The Arado Ar E.654 was proposed as a heavy fighter / destroyer platform designed from another Arado product - the Ar 240. Though the Ar 240 model eventually saw operational service with the Luftwaffe (albeit in limited numbers), the Ar E.654 would never see the light of day. Its unconventional engine arrangement provided some technological barriers to contend with so much so that the complex system was eventually shelved altogether.
The E.654 maintained some visual similarities to the Ar 240 with two wing-mounted engine nacelles, a crew of two and a long streamlined fuselage. Whereas the Ar 240 held its Daimler-Benz engines wholly in the wing nacelles, the E.654 attempted to utilize a more complex approach in order to maximize overall streamlining and benefit engine protection. The E.654 was designed to house the twin Daimler-Benz DB 614 OR 627 series engines within the fuselage itself while running the propellers via multiple gear shafts. This approach was highly apparent in the general design of the exterior of the aircraft as it would not have exhibited quite the large nacelles as those found on contemporary systems. Additionally, keeping the engine within the fuselage added some element of protection to the units as the fuselage was generally the most well-protected part of any aircraft, able to sustain large amounts of damage before losing integrity. The smaller nacelles also provided for better side visibility over the engines themselves, an issue apparent in the design of the Ar 240, that aircraft sporting its large wing-mounted engines to either side of the cockpit. A standard landing gear system was envisioned with the main gears recessing into each nacelle and a retractable tail wheel operating under the rearward portion of the fuselage. The tail section was dominated by a very distinguishable arrangement featuring a high-mounted tailplane with a protruding appendage - an interesting design approach even for this time.

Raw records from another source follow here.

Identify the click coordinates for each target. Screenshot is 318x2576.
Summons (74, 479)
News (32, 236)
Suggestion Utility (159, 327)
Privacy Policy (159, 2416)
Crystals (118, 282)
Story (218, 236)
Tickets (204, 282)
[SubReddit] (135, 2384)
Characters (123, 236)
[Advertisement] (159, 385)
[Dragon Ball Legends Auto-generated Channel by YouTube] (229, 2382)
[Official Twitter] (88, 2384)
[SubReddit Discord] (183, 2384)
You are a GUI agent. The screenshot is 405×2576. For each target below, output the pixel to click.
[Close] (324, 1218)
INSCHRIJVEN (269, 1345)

The cockpit was of a glazed variety, again following the lead of the Ar 240 before it. The seating area was held well-forward in the fuselage providing exceptional views outward, above and down. The pilot sat extreme forward with the gunner seated directly behind in a back-to-back seating arrangement. The gunner would have operated the rear-ward facing machine guns through a periscope system.
At the heart of any heavy fighter was its offensive armament and the E.654 did not disappoint. A battery of 6 x Mk 103 series 30mm heavy cannons was arranged in groups of three in bulges on either side of the lower fuselage. Defensively, the E.654 utilized a system similar to the Arado Ar 240 aircraft - with the rear gunner controlling a dorsal and ventral turret (each fitted with 2 x MG 131 series 13mm heavy machine guns) in recessed positions near the base top and bottom positions of the empennage.
In all respects, the E.654 would have been a serviceable aircraft but the complexity inherent in the engine layout and operation doomed the type to the drawing board - similar to the fate that fell the E.561 proposal. Getting materials and parts for such a complex system proved too much for Luftwaffe technicians to address - especially when one considers the defensive war Germany was becoming embroiled in. It seems that the multi-shaft arrangement of the E.654's design would have developed other engineering obstacles as well with most of the issues no doubt related to potential vibration caused by the engine and shaft layout and maintaining the proper level of power generated at the engine, which would then have to be translated through the shaft and eventually to the propeller.
The E.654 received an internal project name of "Skorpion", no doubt due to the stinger-like protrusion at the top of the tail fin. It was also known by the descriptive name of "Kampfzerstorer". Arado designer Walter Blume headed up the project.